2) Utah Jazz: The Houston Rockets may win more regular season games but the Jazz--when healthy--are better constructed to make a deep playoff run. The Jazz beat the Thunder in the first round of the playoffs and then took home court advantage away from the Rockets before Houston rallied to win three straight. Utah's nucleus is young and improving, led by rising star Donovan Mitchell and 2018 Defensive Player of the Year Rudy Gobert. Utah ranked first in points allowed and sixth in defensive field goal percentage. The Jazz may have scoring droughts from time to time, but their opponents will not score very much during those droughts.

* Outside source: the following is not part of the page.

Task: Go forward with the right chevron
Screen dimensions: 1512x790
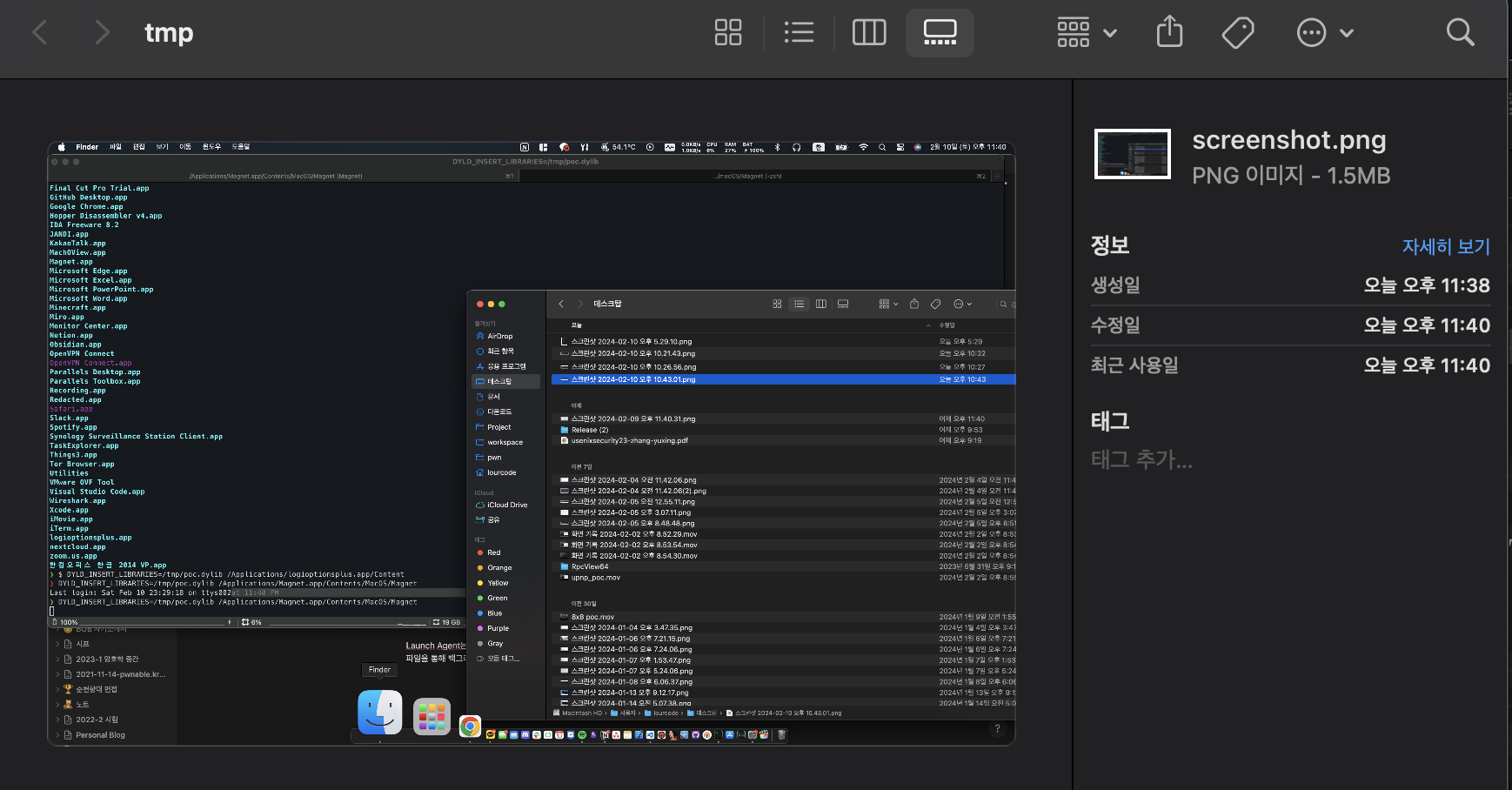Action: pos(102,33)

3) Houston Rockets: Rockets fans may believe that the team was one Chris Paul injury away from reaching the NBA Finals but Daryl Morey clearly felt that the roster needed some tinkering. He replaced defensive-minded forwards Trevor Ariza and Luc Mbah a Moute with Carmelo Anthony. Anthony has a career-long pattern of rarely advancing very far in the playoffs; he is a shoot-first (and second and third) player whose efficiency is declining and whose willingness/ability to contribute in other areas decreases each year. Even if they had stood pat, the Rockets would probably not have won 65 games again; that was an aberration and they are due to regress to the mean. Adding Anthony, though, will probably subtract about 10 wins, while also making this team a less potent playoff force.

James Harden and Chris Paul will once again put up gaudy regular season numbers in Mike D'Antoni's system. The Rockets will win around 55 games, and then they will lose a hard fought second round series. Let's take any Chris Paul excuses off of the table right now. The Rockets re-signed him to a four year deal averaging $40 million per season knowing full well that he is (1) undersized, (2) aging, (3) injury-prone and (4) tends to wear down in the playoffs even if he is healthy. If any combination of those four factors contributes to Houston's playoff demise, that is not bad fortune but rather a predictable outcome, as is Harden having some terrible playoff games mixed in with his boxscore stuffing games.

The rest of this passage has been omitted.